Start a crawl
Crawls are the unit of work in Ollagraph. They fetch one or many URLs, render them through a renderer of your choice, optionally extract structured data, and emit traceable events you can subscribe to.
async: false to wait inline for small jobs, or stream
results from the returned job_id over SSE.
Request body
All fields are JSON. Required fields are marked. Unknown fields are rejected with 400 invalid_request.
| Field | Type | Description |
|---|---|---|
url required |
string · url |
The starting URL. Must include scheme. http auto-upgrades to https when available. |
depth optional |
integer · 0–8 |
How many link-hops deep to follow from url. Default 1. Set to 0 for the page only. |
renderer optional |
"static" | "chromium" | "chromium-stealth" |
Render backend. chromium-stealth uses our anti-bot pool; counts as 4 credits per page. |
extract optional |
ExtractSpec |
Run structured extraction over each fetched page. See Run extractor. |
observe optional |
ObserveSpec |
Emit traces & logs, with optional field redaction. |
webhook optional |
string · url |
Signed webhook fired on every status change. Verify signatures. |
idempotency_key optional |
string · ≤ 64 chars |
Repeats with the same key return the same job_id for 24h. |
Example
This example crawls the front page of Hacker News with depth 3, renders through our stealth Chromium pool, extracts each story into a typed record, and emits a trace. The grader checks each extracted item for schema validity and confidence.
Response
Returns a job_id and a streamable URL. Stream events include queued, started, page, extracted, and completed.
Errors
402 quota_exceeded when you've used your credits. 429 rate_limited when you exceed your plan's RPS. 422 robots_disallow when the target's robots.txt forbids the path (override with respect_robots: false on enterprise plans only).

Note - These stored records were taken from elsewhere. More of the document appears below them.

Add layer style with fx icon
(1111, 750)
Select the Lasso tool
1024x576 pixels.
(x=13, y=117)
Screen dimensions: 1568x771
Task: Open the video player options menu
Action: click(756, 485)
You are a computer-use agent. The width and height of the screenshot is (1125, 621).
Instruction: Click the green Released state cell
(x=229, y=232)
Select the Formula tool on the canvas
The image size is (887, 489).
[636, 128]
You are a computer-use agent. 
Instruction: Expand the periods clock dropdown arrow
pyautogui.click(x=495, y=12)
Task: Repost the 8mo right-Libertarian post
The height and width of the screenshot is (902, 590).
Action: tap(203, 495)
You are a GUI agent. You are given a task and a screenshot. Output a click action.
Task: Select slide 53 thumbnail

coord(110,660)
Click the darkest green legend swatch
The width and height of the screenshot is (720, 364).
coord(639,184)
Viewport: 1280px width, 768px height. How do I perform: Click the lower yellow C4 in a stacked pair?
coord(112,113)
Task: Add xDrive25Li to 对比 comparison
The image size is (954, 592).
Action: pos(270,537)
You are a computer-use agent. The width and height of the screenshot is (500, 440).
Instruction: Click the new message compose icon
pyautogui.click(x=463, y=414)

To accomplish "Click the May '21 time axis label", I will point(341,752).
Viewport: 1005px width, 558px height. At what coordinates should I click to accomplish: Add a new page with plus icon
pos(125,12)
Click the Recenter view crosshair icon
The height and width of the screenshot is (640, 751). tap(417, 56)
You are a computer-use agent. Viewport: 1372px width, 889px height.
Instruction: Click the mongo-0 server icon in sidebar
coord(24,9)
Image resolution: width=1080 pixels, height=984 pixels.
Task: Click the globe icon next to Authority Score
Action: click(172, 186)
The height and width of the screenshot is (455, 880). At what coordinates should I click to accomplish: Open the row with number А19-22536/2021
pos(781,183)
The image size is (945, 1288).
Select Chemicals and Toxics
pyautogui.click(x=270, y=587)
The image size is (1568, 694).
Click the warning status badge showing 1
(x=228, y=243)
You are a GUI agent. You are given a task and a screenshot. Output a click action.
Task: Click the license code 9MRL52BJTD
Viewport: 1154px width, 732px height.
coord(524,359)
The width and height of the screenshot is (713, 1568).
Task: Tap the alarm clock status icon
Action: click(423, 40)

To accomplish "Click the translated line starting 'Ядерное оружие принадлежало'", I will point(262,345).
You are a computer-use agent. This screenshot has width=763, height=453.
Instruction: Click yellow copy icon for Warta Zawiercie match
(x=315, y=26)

import { Ollagraph } from "@ollagraph/sdk";
const og = new Ollagraph({ apiKey: OG_KEY });
const job = await og.crawl.start({
url: "https://news.ycombinator.com",
depth: 3,
renderer: "chromium-stealth",
extract: {
schema: {
title: "string",
url: "url",
points: "int",
},
grader: "claude-haiku-4.5",
},
observe: { trace: true },
});
from ollagraph import Ollagraph
og = Ollagraph(api_key=OG_KEY)
job = og.crawl.start(
url="https://news.ycombinator.com",
depth=3,
renderer="chromium-stealth",
extract={
"schema": {
"title": "string",
"url": "url",
"points": "int",
},
"grader": "claude-haiku-4.5",
},
observe={"trace": True},
)
curl https://api.ollagraph.com/v1/crawl \
-H "Authorization: Bearer $OG_KEY" \
-H "Content-Type: application/json" \
-d '{
"url": "https://news.ycombinator.com",
"depth": 3,
"renderer": "chromium-stealth",
"extract": {
"schema": {
"title": "string",
"url": "url",
"points": "int"
},
"grader": "claude-haiku-4.5"
},
"observe": { "trace": true }
}'
{
"job_id": "job_8431f4a9",
"status": "queued",
"stream": "wss://api.ollagraph.com/v1/jobs/job_8431f4a9",
"trace": "tr_a14b2c",
"credits": 4,
"created": "2026-05-24T14:02:17Z"
}
Streaming results
For long crawls, subscribe to the WebSocket URL returned in stream. Each event is a JSON line. The SDKs expose this as an async iterator.
{"phase":"page","url":"https://news.ycombinator.com/","status":200,"latencyMs":412}
{"phase":"extracted","records":28,"grader":"claude-haiku-4.5","costUsd":0.0014}
{"phase":"page","url":"https://news.ycombinator.com/item?id=39112842","status":200,"latencyMs":388}
{"phase":"completed","jobId":"job_8431f4a9","pages":68,"records":1812}
Idempotency & retries
Pass an Idempotency-Key header (or idempotency_key in the body) to make a crawl creation safe to retry. We store the first response for 24 hours.
Webhooks
If you set webhook we sign every delivery with Ollagraph-Signature: t=<ts>,v1=<hmac>. Verify before acting on the payload — see Verify webhook signatures.